Hair Growth Foods Proteins

What exactly does a healthy diet for good hair growth look like?

A healthy diet means a sufficient intake of essential vitamins and minerals you get from eating a variety of foods.

This means that you should stay away from ‘fad diets’ that promise quick weight loss and usually require that you don’t eat certain foods. Fad diets will literally starve your hair follicles and deprive them of the essentials vitamins and minerals needed for healthy hair growth.

Here are a few essential nutrients, vitamins and minerals that you need to include in your diet for healthy hair growth, as well as natural sources:

Proteins

Your protein intake is probably the most important factor when amending your diet to accommodate healthy hair growth.

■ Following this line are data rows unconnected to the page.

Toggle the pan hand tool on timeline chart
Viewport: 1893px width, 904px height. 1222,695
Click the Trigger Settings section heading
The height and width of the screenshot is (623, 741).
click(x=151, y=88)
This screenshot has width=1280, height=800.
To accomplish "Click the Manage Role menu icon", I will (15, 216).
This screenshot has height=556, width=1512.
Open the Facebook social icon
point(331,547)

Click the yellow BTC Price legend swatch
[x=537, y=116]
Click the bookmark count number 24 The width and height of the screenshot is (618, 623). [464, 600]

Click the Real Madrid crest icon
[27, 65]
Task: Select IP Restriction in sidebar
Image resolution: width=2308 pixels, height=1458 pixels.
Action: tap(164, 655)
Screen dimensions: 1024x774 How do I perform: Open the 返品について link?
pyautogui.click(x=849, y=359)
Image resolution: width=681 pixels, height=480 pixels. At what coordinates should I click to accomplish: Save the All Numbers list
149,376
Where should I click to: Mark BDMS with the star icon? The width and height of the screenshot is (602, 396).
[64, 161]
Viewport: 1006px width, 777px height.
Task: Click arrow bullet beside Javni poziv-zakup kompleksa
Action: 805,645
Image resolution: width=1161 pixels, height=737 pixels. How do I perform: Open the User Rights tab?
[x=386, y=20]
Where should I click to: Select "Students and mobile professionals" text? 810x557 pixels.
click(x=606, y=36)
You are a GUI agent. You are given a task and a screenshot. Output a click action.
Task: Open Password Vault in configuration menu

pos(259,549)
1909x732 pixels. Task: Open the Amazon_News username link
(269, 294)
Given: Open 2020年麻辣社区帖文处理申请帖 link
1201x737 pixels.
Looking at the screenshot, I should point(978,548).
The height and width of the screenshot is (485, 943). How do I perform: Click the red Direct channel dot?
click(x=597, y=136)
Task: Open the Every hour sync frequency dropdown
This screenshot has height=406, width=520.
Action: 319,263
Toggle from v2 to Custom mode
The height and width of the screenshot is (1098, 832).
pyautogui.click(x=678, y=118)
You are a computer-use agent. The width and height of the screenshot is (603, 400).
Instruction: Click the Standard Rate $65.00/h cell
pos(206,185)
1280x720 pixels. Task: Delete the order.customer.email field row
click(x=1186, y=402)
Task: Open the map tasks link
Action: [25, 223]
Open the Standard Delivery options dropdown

Because your hair strands are mainly built out of protein (called Keratin), adding protein to your diet is highly beneficial.

Proteins are found in red meat, eggs, soya, fish and dairy products such as milk, cheese and yoghurt.

Red meat is also a good source of iron, which is essential in helping the body to produce hair cell protein.
Hair Growth Foods Vitamina

Vitamin A

Moderate sources of Vitamin A in your diet, will help to prevent hair loss. Vitamin A assist in the development of healthy cells, and help to prevent the fair follicles and hair to dry out, causing the hair to break or fall out. Vitamin A is found in cod liver oil (fish oil), spinach and carrots.
Hair Growth Foods Vitamine

Vitamin E

Vitamin E is beneficial in promoting blood circulation, which as a result will increase the oxygen supply to the hair follicles, needed for healthy hair growth.

Most leafy greens, soy beans, nuts and some cereals contain Vitamin E.

Other essential Vitamins include B complex (B6, B12 and Biotin), Vitamin C, Folic Acid and Zinc.
Hair Growth Foods Caffeine

Caffeine

Caffeine is known to increases cellular metabolic activity.

The theory is that caffeine could reduce the shrinking of the hair follicle, which will, effectively, help prevent male pattern baldness and hair loss.

Studies have already been conducted in this regard, showing that caffeine actually stimulates hair growth in cell-cultured follicles, in the following manner:

Promoting a longer hair shaft in both male and female cell-cultured follicles.

Increasing the amount of hair matrix keratinocytes (the cells that form the hair shaft and its surrounding protective structure in both male and female cell-cultured hair follicles).

Increasing the stimulation of a hair growth factor called IGF-1 in both male and female cell-cultured hair follicles.